Traçando o instinto de fazer o bem

A interminável narrativa de cobiça e violência ao longo da história sugere que os humanos simplesmente nasceram para serem maus.
Mas novas pesquisas indicam que o altruísmo está impresso nos circuitos de todos, menos dos piores sociopatas, como resultado de uma evolução que, ao longo dos milênios, impediu que as sociedades descambassem para a anarquia.
Os estudos com bebês revelam uma inclinação inata para ajudar, relatou o "New York Times", mesmo antes que o processo de socialização seja totalmente iniciado. Aos três anos, crianças em grupo adotam regras sociais, assim como faziam as sociedades extrativistas, quando isso era uma questão de sobrevivência.

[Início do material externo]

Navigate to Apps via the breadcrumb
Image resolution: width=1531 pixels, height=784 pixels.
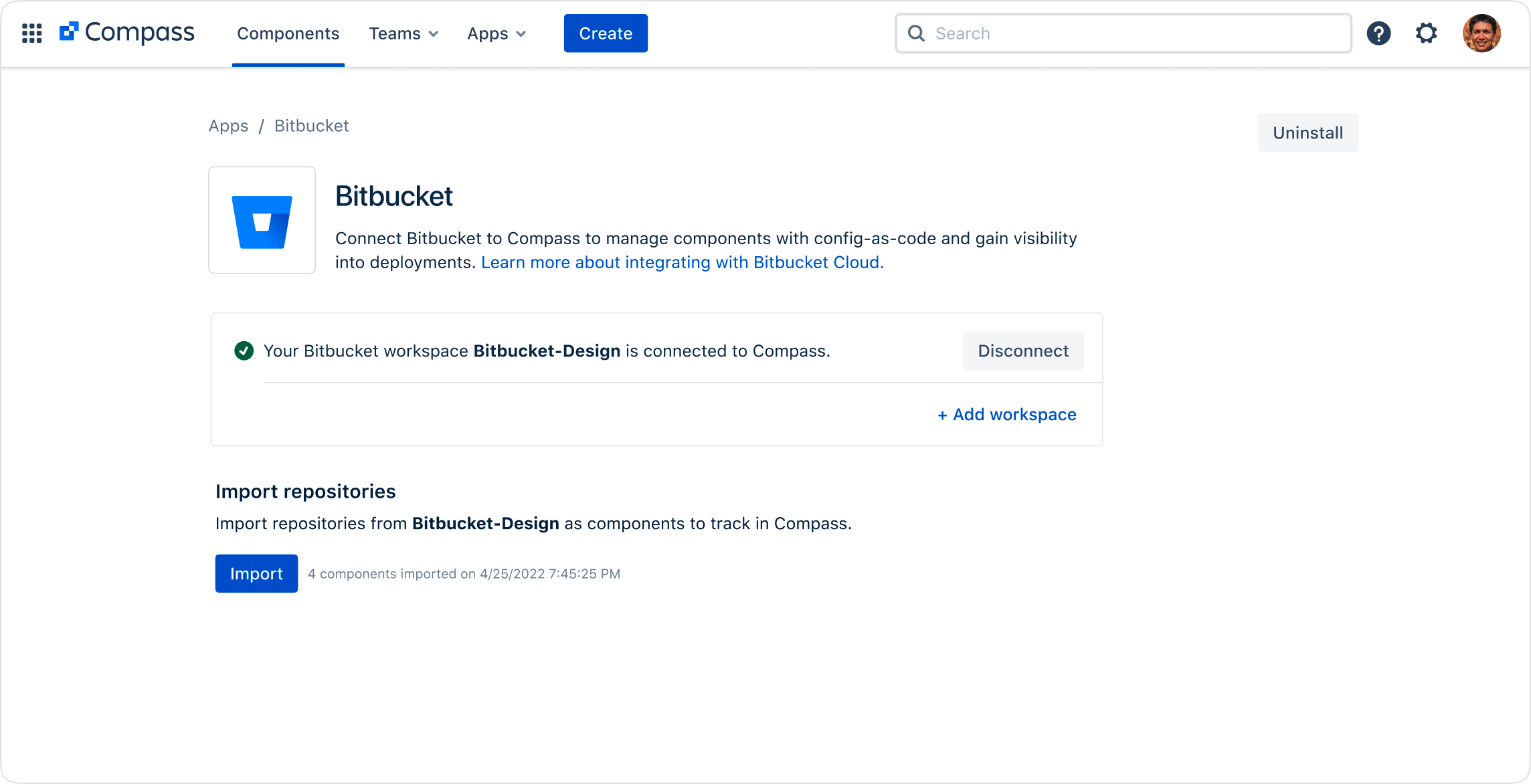tap(228, 125)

Jane E. Brody escreveu no "Times" que alguns especialistas acreditam que os bebês revelam empatia quando choramingam ao escutar outra criança chorando, ou quando estendem um brinquedo ou cobertor a um amigo chateado.
O primatologista Frans de Waal, autor de "The Age of Empathy" ("A idade da empatia"), tem focado suas pesquisas na agressão, mas concluiu que ela recebe importância exagerada, já que a seleção natural teria favorecido a cooperação. "Somos programados para estender a mão", escreveu De Waal. "A empatia é uma resposta automatizada sobre a qual temos controle limitado."
Exames de ressonância magnética corroboram isso, revelando uma alta atividade nos centros de prazer durante tarefas de cooperação social. Como escreveu Natalie Angier, do "Times", "as pessoas cooperam porque a sensação é boa".
Mesmo ateus convictos podem admitir que essa inclinação natural à cooperação talvez tenha sido historicamente canalizada pela religião. Novamente, isso pode vir das primeiras sociedades extrativistas. Nicholas Wade, repórter do "Times" e autor de "The Faith Instinct" ("O instinto da fé"), sugere que a religião pode ter "unido as pessoas, comprometendo-as a colocar a necessidade da sua comunidade acima do seu interesse próprio".
E, embora os humanos possam ter bagunçado o planeta, a ânsia de limpá-lo pode ser inata também. Numa recente edição da revista dominical do "Times", Daniel B. Smith escreveu sobre o "inconsciente ecológico" coletivo. Especialistas no campo da ecopsicologia acreditam que a evolução da mente humana foi tão interconectada com a natureza que desligar-se dela pode ser profundamente nocivo.
"O desespero e a ansiedade são as consequências de rejeitar instintos ecológicos profundamente arraigados", escreveu Smith, acrescentando que "um ambiente em perigo cria uma mente em perigo".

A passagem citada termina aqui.